**Exercise requirements**
Each record needs to be echoed exactly; can you do that?

Start of Data provided

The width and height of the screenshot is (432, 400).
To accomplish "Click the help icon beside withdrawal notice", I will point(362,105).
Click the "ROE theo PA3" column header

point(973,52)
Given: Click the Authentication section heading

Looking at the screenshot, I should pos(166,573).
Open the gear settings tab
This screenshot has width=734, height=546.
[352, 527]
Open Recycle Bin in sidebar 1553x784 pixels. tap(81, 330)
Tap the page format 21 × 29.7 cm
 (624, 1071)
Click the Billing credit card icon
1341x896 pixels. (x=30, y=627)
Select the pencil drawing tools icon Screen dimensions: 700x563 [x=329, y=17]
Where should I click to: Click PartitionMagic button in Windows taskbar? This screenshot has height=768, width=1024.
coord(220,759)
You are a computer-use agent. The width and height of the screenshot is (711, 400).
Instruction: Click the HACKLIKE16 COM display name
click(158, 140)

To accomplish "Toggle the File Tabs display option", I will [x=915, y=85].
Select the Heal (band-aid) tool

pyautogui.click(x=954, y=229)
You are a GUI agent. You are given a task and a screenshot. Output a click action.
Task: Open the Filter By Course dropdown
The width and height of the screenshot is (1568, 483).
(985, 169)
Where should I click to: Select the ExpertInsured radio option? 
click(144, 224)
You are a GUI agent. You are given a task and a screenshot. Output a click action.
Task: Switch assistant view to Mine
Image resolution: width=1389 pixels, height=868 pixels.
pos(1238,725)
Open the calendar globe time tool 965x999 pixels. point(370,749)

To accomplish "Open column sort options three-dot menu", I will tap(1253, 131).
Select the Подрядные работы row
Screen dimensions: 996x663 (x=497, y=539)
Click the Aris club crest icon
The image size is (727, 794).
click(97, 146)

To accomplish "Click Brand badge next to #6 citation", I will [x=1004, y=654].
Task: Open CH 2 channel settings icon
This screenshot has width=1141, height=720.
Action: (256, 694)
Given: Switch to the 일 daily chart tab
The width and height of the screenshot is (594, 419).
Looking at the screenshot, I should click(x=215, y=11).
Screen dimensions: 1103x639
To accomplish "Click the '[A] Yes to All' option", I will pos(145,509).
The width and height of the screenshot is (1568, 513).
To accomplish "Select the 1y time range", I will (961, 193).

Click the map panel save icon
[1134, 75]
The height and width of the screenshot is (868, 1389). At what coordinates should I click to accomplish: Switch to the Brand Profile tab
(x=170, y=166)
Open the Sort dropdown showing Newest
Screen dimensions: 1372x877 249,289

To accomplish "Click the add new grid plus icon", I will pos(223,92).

End of Data provided

**Output for this task**
The width and height of the screenshot is (432, 400).
To accomplish "Click the help icon beside withdrawal notice", I will point(362,105).
Click the "ROE theo PA3" column header

point(973,52)
Given: Click the Authentication section heading

Looking at the screenshot, I should pos(166,573).
Open the gear settings tab
This screenshot has width=734, height=546.
[352, 527]
Open Recycle Bin in sidebar 1553x784 pixels. tap(81, 330)
Tap the page format 21 × 29.7 cm
 (624, 1071)
Click the Billing credit card icon
1341x896 pixels. (x=30, y=627)
Select the pencil drawing tools icon Screen dimensions: 700x563 [x=329, y=17]
Where should I click to: Click PartitionMagic button in Windows taskbar? This screenshot has height=768, width=1024.
coord(220,759)
You are a computer-use agent. The width and height of the screenshot is (711, 400).
Instruction: Click the HACKLIKE16 COM display name
click(158, 140)

To accomplish "Toggle the File Tabs display option", I will [x=915, y=85].
Select the Heal (band-aid) tool

pyautogui.click(x=954, y=229)
You are a GUI agent. You are given a task and a screenshot. Output a click action.
Task: Open the Filter By Course dropdown
The width and height of the screenshot is (1568, 483).
(985, 169)
Where should I click to: Select the ExpertInsured radio option? 
click(144, 224)
You are a GUI agent. You are given a task and a screenshot. Output a click action.
Task: Switch assistant view to Mine
Image resolution: width=1389 pixels, height=868 pixels.
pos(1238,725)
Open the calendar globe time tool 965x999 pixels. point(370,749)

To accomplish "Open column sort options three-dot menu", I will tap(1253, 131).
Select the Подрядные работы row
Screen dimensions: 996x663 (x=497, y=539)
Click the Aris club crest icon
The image size is (727, 794).
click(97, 146)

To accomplish "Click Brand badge next to #6 citation", I will [x=1004, y=654].
Task: Open CH 2 channel settings icon
This screenshot has width=1141, height=720.
Action: (256, 694)
Given: Switch to the 일 daily chart tab
The width and height of the screenshot is (594, 419).
Looking at the screenshot, I should click(x=215, y=11).
Screen dimensions: 1103x639
To accomplish "Click the '[A] Yes to All' option", I will pos(145,509).
The width and height of the screenshot is (1568, 513).
To accomplish "Select the 1y time range", I will (961, 193).

Click the map panel save icon
[1134, 75]
The height and width of the screenshot is (868, 1389). At what coordinates should I click to accomplish: Switch to the Brand Profile tab
(x=170, y=166)
Open the Sort dropdown showing Newest
Screen dimensions: 1372x877 249,289

To accomplish "Click the add new grid plus icon", I will pos(223,92).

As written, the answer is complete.